Earlier this year, Sacramento lawmakers passed one of the most craven pieces of legislation the state capital has ever produced. Last week, Gov. Arnold Schwarzenegger signed a bill repealing the erstwhile SB60, which would have allowed illegal immigrants to obtain California driver's licenses. The journey that led state politicians to kill the bill they once embraced has a moral behind it.
Of course, the heavily Democratic Legislature killed the bill because it was highly unpopular (and bound to be overturned in an initiative that would have qualified for the March ballot). The Democrats had completely misread public sentiment on the measure.
Perhaps the Dems bought into their own public-relations spin, which argued that support for Proposition 187 -- the 1994 measure that pledged to deny state benefits to illegal immigrants -- was bad politics, even though 59 percent of voters backed it. Certainly they bought into the far-left argument that there is no difference between legal and illegal immigrants, and that enforcing immigration laws is anti-Latino.
Political consultants warned Democrats that a driver's license bill for illegal immigrants was a "turkey" with the voters in 2002, said Garry South, former political guru to former Gov. Gray Davis, "but they didn't care."
Meanwhile, some Davis aides were so out of touch that they believed Davis' signing of SB60 would deliver them a monolithic Latino vote in the recall election. How bitter it must have been for SB60 supporters to learn that a Los Angeles Times poll found that 38 percent of Latino voters strongly opposed giving a driver's license to an illegal immigrant.
"The intention of the bill was to place valid state identity documents in the hands of illegal immigrants," state Sen. Tom McClintock, R-Thousand Oaks, noted, "and the only purpose of that is to undermine U.S. immigration laws."
Oddly, state voters have shown more respect for immigration laws than state lawmakers.
The worst of it was: Not only did Sacramento politicians pass a bill that offended California voters on principle -- by giving the imprimatur of state documentation to people deliberately breaking federal law -- but they also passed, and Davis signed, the worst possible version of it.
At the time, the bill's author, Sen. Gil Cedillo, D-Los Angeles, touted the measure as an effort to "restore highway safety." But his bill did nothing to increase the petty penalties meted out to those who drive without a license or insurance. It ditched proposals to prevent fraud and keep escaped convicts from obtaining a document that would give them legitimacy. It was bald in its contempt for the legitimate objections to granting licenses to illegal immigrants with serious criminal records.
Sen. Cedillo has told the press that he will work with the governor to produce a compromise measure early next year. Team Arnold countered that "there is no agreement." And there should be no agreement.
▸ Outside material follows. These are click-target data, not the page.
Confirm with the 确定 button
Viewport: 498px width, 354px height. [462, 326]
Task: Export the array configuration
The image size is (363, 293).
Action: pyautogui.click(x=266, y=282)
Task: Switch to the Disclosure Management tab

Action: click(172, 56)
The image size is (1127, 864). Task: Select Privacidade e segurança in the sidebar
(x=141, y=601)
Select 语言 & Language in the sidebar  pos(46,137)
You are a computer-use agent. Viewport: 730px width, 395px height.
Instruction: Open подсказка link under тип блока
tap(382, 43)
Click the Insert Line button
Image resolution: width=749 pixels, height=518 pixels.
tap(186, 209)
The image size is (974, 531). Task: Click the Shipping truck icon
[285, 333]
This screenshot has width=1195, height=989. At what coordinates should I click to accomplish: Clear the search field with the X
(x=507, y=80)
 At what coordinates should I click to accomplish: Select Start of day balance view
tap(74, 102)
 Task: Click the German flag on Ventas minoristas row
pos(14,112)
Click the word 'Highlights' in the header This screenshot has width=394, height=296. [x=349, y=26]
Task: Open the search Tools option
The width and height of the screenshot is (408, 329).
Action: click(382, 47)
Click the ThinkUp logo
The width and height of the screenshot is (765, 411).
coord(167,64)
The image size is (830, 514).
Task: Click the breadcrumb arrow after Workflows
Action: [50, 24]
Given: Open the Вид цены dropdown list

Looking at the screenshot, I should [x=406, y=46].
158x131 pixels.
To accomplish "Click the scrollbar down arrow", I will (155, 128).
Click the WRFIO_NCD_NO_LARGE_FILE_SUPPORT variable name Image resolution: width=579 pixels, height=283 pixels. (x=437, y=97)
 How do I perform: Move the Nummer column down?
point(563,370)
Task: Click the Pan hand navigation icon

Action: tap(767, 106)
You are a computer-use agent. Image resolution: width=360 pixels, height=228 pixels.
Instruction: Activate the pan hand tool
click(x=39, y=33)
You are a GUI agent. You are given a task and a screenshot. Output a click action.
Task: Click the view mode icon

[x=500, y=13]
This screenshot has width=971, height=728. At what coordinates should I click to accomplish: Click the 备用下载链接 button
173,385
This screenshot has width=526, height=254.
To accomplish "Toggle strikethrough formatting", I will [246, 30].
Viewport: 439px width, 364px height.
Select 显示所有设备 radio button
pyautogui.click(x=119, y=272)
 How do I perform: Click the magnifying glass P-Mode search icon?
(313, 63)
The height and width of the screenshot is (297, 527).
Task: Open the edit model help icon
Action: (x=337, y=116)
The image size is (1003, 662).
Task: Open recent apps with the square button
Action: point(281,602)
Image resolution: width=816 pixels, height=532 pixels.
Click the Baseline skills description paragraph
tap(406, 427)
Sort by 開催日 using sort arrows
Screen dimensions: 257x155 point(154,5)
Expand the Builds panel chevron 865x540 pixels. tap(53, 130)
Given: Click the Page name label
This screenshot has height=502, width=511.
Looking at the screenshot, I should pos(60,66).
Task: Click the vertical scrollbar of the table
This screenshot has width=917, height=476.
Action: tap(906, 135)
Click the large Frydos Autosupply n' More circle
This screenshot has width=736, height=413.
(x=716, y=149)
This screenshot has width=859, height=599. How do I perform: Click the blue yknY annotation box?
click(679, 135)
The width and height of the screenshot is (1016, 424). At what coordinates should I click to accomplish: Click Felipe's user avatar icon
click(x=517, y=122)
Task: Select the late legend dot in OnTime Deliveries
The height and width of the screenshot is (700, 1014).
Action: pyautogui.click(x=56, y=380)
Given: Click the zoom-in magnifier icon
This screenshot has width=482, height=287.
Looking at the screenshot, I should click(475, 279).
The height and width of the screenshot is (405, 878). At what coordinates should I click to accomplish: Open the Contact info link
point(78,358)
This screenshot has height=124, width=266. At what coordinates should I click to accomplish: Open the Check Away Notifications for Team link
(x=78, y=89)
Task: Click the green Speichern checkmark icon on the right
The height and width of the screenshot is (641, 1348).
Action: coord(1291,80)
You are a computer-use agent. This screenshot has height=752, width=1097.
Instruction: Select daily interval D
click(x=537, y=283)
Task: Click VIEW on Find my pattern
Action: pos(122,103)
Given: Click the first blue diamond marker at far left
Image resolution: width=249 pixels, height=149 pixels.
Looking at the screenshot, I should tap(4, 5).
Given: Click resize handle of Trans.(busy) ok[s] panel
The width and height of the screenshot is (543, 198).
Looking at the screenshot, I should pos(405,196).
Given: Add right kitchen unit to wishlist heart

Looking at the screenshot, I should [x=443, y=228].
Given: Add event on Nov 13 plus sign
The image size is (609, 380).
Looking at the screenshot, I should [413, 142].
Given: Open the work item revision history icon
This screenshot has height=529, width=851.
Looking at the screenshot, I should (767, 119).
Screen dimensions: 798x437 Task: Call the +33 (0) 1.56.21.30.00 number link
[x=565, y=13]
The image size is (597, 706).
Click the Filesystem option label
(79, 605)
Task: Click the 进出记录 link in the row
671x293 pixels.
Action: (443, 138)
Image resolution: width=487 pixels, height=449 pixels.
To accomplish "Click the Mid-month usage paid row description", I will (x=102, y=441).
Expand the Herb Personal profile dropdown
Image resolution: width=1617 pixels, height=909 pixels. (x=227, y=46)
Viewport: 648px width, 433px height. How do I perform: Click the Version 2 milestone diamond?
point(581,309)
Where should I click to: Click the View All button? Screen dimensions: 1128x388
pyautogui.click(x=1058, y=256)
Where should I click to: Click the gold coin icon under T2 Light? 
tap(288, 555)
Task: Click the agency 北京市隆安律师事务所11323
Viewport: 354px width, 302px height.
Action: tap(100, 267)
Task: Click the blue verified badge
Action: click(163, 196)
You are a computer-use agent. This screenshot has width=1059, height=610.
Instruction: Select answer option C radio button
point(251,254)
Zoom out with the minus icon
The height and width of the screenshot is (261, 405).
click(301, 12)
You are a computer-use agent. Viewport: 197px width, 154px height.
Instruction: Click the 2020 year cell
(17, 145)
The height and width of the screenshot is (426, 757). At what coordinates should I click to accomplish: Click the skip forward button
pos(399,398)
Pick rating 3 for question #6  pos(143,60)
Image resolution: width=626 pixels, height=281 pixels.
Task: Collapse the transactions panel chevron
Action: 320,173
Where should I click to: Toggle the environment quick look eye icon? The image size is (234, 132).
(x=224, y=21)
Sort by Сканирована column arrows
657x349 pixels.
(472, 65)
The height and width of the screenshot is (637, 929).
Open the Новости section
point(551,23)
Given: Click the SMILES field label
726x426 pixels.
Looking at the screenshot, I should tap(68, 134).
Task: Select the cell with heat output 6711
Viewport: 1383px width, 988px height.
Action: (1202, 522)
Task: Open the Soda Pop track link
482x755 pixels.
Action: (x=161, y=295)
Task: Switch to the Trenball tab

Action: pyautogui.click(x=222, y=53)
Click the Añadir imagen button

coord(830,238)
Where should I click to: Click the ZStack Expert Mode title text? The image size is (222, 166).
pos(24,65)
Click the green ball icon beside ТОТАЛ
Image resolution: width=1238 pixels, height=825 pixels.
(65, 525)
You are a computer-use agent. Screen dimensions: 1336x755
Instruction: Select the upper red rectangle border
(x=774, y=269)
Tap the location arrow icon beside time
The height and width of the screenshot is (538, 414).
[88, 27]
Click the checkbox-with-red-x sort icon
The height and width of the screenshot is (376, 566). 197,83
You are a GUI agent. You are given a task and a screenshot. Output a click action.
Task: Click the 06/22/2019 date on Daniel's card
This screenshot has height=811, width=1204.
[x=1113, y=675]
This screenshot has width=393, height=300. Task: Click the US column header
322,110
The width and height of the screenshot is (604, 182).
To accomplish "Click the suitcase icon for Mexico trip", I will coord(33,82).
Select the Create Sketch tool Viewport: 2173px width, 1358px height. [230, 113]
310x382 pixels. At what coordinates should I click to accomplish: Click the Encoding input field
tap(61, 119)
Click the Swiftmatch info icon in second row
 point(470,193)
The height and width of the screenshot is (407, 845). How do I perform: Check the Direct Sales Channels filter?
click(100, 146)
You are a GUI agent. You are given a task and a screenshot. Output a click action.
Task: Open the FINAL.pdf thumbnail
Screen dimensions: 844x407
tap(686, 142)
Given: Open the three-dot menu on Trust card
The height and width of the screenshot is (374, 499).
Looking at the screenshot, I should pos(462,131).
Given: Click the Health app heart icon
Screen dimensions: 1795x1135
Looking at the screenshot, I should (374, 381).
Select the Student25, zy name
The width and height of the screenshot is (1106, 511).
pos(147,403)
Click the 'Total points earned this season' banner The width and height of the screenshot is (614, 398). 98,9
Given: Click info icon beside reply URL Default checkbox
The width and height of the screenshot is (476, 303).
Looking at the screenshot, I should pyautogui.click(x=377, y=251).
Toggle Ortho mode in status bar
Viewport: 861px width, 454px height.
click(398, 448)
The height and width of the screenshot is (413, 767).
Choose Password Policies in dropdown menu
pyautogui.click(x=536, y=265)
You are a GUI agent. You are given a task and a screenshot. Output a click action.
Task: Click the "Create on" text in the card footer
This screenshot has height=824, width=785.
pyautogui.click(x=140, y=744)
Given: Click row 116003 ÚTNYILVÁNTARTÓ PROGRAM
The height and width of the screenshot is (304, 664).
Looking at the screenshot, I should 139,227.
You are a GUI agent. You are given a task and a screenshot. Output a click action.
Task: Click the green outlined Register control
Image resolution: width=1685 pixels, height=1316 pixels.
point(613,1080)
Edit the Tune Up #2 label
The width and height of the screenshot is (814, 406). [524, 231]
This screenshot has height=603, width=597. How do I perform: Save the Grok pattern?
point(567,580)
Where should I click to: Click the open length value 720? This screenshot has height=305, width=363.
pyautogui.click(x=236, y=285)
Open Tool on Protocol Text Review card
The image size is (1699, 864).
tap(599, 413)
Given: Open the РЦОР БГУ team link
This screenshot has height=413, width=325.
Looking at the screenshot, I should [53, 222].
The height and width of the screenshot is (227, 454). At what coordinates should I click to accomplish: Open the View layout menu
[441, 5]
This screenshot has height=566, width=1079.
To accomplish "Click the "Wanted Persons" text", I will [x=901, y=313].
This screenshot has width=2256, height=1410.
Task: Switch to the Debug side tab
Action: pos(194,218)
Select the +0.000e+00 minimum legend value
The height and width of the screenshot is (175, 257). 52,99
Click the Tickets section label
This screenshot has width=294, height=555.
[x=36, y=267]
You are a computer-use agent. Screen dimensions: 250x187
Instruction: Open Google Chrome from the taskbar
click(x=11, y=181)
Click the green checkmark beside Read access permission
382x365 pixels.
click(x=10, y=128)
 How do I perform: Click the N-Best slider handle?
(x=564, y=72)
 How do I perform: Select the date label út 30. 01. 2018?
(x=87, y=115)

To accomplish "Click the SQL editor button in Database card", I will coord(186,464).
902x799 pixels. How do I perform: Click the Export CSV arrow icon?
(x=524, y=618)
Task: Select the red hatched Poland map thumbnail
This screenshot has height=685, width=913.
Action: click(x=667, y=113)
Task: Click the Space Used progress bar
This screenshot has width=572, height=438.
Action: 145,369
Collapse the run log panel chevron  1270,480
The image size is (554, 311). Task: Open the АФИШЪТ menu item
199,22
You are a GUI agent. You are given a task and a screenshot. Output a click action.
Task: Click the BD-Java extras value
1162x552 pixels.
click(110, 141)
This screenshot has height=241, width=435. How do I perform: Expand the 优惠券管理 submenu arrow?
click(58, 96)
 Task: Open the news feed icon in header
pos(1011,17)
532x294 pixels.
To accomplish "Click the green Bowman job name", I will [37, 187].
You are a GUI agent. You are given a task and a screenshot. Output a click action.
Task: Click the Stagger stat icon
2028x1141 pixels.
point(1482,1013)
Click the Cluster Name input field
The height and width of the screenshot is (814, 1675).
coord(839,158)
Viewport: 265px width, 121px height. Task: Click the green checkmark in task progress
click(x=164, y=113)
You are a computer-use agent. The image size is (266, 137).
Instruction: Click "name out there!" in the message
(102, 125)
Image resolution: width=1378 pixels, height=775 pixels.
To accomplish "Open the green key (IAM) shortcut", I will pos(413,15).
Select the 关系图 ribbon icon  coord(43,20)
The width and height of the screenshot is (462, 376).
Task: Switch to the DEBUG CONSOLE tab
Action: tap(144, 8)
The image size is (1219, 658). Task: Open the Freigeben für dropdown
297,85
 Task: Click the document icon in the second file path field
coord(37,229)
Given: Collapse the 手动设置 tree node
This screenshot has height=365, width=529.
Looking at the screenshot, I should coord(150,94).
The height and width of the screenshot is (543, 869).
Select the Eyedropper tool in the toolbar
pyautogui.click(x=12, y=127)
When pro-illegal immigrant politicians had their chance, their arrogance knew no bounds. They showed no respect for federal law or state voters. Bill supporters only changed their tune when they realized the bill could hurt their precious derrieres.
Said Davis adviser South, "The galling thing to me is that the Democrats in the Legislature tried to ram this thing down the governor's throat in 2002 and (again) at the end of the recall election. And in both cases, (Davis) faced drastic effects, both by vetoing it in 2002 and signing it in 2003."
South is outraged that Cedillo and company only retreated when their careers were at stake and a Republican governor was installed.
Governor, these guys don't deserve a compromise bill. On this issue, they cannot be trusted.